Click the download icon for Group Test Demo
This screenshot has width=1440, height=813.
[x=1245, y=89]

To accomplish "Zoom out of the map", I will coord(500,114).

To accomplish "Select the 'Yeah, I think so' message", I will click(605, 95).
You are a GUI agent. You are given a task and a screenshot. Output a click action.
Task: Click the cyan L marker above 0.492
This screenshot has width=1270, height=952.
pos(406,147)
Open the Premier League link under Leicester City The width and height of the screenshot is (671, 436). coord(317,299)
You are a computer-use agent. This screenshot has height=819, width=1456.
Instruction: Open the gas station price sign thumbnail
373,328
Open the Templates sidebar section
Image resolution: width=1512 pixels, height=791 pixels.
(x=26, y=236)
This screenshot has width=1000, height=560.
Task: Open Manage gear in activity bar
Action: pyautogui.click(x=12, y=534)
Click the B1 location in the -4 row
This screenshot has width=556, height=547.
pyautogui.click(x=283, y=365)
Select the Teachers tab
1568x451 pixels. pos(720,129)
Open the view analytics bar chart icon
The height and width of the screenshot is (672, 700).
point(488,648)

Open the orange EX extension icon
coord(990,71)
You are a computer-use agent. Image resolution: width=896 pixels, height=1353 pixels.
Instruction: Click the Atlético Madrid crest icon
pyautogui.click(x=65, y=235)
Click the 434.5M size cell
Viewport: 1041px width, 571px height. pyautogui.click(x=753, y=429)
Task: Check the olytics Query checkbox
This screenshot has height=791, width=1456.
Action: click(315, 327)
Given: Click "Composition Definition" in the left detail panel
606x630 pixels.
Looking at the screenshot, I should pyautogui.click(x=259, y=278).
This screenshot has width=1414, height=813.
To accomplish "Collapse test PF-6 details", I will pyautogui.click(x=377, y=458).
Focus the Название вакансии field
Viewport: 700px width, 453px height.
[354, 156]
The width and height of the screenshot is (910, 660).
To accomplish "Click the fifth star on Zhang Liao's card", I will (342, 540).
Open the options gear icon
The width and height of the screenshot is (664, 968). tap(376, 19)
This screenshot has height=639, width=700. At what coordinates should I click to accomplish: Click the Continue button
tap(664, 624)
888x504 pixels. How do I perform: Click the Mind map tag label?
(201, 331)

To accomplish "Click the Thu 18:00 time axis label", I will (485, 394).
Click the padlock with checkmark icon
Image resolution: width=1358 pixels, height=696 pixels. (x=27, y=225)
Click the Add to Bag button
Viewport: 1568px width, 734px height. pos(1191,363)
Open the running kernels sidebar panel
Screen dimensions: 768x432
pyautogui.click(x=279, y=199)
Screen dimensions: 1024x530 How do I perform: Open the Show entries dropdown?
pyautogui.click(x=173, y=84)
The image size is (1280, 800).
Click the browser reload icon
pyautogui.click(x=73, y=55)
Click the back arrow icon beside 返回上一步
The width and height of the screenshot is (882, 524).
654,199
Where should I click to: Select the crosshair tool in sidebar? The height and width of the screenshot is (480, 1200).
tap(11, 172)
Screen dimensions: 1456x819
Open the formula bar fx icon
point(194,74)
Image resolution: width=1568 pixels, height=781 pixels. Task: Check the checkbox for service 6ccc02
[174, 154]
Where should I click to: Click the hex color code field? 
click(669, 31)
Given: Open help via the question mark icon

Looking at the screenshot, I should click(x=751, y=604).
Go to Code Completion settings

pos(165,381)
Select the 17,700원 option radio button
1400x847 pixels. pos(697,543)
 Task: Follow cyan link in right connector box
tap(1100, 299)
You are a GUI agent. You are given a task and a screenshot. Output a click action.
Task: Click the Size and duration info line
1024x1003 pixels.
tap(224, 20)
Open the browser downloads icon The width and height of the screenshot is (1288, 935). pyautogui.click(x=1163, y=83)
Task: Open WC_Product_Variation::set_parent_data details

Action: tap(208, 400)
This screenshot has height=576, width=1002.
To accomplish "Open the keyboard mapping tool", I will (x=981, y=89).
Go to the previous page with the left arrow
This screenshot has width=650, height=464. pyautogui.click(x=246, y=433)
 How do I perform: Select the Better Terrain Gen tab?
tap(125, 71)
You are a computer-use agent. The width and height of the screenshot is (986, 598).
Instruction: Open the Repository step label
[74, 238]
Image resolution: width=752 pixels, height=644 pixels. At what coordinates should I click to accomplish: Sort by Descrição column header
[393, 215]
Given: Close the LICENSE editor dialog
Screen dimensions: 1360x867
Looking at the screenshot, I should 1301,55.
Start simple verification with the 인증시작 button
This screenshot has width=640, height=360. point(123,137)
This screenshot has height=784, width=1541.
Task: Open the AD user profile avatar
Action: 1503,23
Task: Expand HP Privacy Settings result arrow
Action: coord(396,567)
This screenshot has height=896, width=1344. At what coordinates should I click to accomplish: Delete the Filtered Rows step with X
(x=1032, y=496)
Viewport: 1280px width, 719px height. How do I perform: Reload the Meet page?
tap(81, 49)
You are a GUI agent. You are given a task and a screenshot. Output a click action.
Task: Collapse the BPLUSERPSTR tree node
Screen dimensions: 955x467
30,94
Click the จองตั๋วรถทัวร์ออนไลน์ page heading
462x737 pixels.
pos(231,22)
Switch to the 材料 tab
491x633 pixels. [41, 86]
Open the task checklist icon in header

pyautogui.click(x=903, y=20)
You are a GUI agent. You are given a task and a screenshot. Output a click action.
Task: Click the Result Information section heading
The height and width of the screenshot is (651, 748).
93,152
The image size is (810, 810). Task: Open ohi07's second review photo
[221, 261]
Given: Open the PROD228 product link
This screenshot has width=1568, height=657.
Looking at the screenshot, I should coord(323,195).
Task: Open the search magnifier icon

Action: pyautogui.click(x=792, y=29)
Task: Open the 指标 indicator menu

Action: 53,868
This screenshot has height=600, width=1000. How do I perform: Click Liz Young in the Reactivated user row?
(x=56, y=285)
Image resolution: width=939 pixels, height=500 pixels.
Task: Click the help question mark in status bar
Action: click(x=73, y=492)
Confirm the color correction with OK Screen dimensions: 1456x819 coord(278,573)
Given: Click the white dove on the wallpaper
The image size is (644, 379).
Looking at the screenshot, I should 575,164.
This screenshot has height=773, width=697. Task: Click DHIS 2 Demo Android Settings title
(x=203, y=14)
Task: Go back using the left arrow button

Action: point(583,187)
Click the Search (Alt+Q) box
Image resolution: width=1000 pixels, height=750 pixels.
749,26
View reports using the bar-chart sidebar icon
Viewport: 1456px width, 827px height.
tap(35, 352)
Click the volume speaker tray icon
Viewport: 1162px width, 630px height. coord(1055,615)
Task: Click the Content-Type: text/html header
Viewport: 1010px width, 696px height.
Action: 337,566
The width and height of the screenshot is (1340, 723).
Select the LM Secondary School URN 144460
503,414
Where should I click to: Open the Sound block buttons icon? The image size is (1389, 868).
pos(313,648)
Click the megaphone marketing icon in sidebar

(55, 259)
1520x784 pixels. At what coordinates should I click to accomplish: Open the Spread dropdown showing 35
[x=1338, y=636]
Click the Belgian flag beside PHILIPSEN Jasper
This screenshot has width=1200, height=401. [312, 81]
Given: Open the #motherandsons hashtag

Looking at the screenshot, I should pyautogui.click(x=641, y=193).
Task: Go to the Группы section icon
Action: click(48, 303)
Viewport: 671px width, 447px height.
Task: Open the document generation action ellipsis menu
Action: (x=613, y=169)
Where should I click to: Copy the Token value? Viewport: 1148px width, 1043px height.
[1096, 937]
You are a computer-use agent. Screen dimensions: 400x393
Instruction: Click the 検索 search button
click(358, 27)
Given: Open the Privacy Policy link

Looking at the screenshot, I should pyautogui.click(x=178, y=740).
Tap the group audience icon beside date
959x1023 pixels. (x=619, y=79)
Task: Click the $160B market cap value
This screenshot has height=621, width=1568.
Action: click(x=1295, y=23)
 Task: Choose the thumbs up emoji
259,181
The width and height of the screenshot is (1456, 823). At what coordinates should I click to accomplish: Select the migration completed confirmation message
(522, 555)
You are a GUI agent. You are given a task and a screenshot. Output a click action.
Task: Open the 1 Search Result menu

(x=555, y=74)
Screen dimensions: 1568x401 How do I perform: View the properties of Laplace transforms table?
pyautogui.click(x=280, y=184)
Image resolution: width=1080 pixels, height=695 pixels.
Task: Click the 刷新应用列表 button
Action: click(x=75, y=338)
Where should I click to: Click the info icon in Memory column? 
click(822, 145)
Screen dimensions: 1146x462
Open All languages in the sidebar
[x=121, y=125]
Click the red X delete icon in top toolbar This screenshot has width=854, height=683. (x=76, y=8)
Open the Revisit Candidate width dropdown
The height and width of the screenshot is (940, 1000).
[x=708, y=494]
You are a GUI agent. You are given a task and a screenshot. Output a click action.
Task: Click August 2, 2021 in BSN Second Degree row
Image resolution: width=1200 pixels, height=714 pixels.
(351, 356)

WHAT THE EXERCISE ASKS:
Please quote the rows from the line containing "Task: Click the $160B market cap value" through the end of the rows, word for word.

REPLY TO THE EXERCISE:
Task: Click the $160B market cap value
This screenshot has height=621, width=1568.
Action: click(x=1295, y=23)
 Task: Choose the thumbs up emoji
259,181
The width and height of the screenshot is (1456, 823). At what coordinates should I click to accomplish: Select the migration completed confirmation message
(522, 555)
You are a GUI agent. You are given a task and a screenshot. Output a click action.
Task: Open the 1 Search Result menu

(x=555, y=74)
Screen dimensions: 1568x401 How do I perform: View the properties of Laplace transforms table?
pyautogui.click(x=280, y=184)
Image resolution: width=1080 pixels, height=695 pixels.
Task: Click the 刷新应用列表 button
Action: click(x=75, y=338)
Where should I click to: Click the info icon in Memory column? 
click(822, 145)
Screen dimensions: 1146x462
Open All languages in the sidebar
[x=121, y=125]
Click the red X delete icon in top toolbar This screenshot has width=854, height=683. (x=76, y=8)
Open the Revisit Candidate width dropdown
The height and width of the screenshot is (940, 1000).
[x=708, y=494]
You are a GUI agent. You are given a task and a screenshot. Output a click action.
Task: Click August 2, 2021 in BSN Second Degree row
Image resolution: width=1200 pixels, height=714 pixels.
(351, 356)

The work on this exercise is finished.